Yung passed the audition for America's Got Talent and made it to the quarterfinals. He performed "Thinking Out Loud" by Ed Sheeran in the quarterfinals. Yung was eliminated in the semifinals where he performed " Don't Give Up on Me" by Solomon Burke.

=== After America's Got Talent===
Yung released "Alright" as a single on January 12, 2018, along with a lyric video. On March 2, 2018, Yung announced a Kickstarter fundraiser for the album, where he had raised $90,000, enough for an EP, as of October 2018.

On July 28, 2018, Yung started his Never Give Up Tour.

In August 2018, Dutch DJ/producer Martin Garrix confirmed in an interview to be working with Yung on a new song, which was released on November 1, 2018, titled "Dreamer". The song paid tribute to Mike's late wife Lydia, who had died earlier that year.

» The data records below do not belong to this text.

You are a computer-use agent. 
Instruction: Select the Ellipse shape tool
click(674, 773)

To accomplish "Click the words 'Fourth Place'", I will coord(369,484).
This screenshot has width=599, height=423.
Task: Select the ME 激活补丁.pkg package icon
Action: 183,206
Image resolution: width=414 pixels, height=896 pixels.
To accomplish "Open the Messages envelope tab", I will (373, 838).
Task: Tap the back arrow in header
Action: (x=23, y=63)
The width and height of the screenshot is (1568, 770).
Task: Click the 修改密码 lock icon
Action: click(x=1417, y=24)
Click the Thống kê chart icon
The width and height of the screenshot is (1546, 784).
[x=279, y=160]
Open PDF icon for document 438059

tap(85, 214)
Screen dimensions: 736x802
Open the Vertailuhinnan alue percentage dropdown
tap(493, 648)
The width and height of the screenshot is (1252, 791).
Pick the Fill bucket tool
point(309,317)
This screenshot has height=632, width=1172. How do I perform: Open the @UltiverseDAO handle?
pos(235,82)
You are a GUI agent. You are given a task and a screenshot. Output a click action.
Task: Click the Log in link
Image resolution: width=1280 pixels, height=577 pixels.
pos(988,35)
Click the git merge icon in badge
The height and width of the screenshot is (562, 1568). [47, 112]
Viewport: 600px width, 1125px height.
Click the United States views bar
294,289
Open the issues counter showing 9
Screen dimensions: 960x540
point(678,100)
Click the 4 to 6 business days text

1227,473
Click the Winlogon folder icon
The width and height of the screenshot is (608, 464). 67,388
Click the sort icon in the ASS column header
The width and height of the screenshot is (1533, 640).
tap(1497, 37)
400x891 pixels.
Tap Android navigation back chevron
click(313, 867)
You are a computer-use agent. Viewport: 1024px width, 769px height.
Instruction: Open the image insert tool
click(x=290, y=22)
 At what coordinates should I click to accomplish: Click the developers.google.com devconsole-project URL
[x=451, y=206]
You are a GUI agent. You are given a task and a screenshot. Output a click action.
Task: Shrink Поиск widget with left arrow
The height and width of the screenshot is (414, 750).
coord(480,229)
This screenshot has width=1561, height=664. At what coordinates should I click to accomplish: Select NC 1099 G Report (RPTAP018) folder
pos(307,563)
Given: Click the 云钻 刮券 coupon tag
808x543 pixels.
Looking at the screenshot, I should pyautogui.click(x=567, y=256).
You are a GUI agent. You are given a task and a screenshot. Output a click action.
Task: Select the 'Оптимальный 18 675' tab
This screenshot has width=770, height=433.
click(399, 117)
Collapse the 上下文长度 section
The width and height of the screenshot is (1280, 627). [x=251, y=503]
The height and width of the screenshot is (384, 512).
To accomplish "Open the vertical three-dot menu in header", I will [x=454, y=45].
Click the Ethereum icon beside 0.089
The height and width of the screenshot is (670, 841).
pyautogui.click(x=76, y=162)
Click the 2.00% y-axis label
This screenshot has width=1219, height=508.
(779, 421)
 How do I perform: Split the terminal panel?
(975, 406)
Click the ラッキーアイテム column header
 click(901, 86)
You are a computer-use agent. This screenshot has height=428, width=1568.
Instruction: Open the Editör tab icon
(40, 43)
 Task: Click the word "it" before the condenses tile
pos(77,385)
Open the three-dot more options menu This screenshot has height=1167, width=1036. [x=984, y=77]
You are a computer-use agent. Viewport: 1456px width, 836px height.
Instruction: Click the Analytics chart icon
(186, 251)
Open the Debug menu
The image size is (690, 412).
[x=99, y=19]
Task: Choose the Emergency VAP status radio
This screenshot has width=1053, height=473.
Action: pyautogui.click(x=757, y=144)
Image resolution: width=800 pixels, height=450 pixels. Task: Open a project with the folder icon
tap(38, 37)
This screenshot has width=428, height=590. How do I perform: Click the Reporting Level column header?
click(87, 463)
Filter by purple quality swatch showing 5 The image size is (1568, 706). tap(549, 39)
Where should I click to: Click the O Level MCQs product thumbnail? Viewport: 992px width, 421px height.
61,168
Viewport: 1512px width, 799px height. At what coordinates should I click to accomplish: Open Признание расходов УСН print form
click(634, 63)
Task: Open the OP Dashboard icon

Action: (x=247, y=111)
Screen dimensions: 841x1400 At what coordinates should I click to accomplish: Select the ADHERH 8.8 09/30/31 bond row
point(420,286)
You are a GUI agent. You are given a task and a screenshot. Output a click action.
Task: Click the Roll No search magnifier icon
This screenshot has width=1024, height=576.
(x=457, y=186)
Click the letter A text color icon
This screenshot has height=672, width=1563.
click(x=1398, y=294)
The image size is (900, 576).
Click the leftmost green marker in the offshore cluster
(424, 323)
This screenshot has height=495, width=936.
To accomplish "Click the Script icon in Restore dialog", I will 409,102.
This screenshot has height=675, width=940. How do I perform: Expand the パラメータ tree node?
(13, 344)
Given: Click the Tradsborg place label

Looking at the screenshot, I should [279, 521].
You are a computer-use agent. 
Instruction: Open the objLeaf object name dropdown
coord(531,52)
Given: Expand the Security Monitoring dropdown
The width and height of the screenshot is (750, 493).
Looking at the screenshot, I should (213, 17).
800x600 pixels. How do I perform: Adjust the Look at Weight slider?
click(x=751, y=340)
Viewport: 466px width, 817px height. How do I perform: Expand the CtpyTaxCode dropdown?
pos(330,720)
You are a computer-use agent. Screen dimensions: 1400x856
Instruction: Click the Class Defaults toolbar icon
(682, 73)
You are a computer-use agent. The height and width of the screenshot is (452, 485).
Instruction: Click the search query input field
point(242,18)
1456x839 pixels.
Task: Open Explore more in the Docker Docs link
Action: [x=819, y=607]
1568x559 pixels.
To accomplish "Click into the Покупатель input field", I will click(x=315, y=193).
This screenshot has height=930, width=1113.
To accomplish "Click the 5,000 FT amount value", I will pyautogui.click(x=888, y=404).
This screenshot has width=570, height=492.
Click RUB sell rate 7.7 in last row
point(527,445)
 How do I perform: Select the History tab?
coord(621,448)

Yung appears as himself in the short film The Singers, released in 2025. The film won Best Live Action Short Film at the 98th Academy Awards.

== Discography ==

=== Singles ===

Title: Year; Peak chart positions; Album
BEL: NED; SWE; US Dance
"Change Is Gonna Come": 2016; —; —; —; —; Non-album singles
"Unchained Melody": 2017; —; —; —; —
"Alright": 2018; —; 39; —; —; Never Give Up
"Dreamer"(with Martin Garrix): 17; 28; 72; 31
"—" denotes a single that did not chart or was not released in that territory.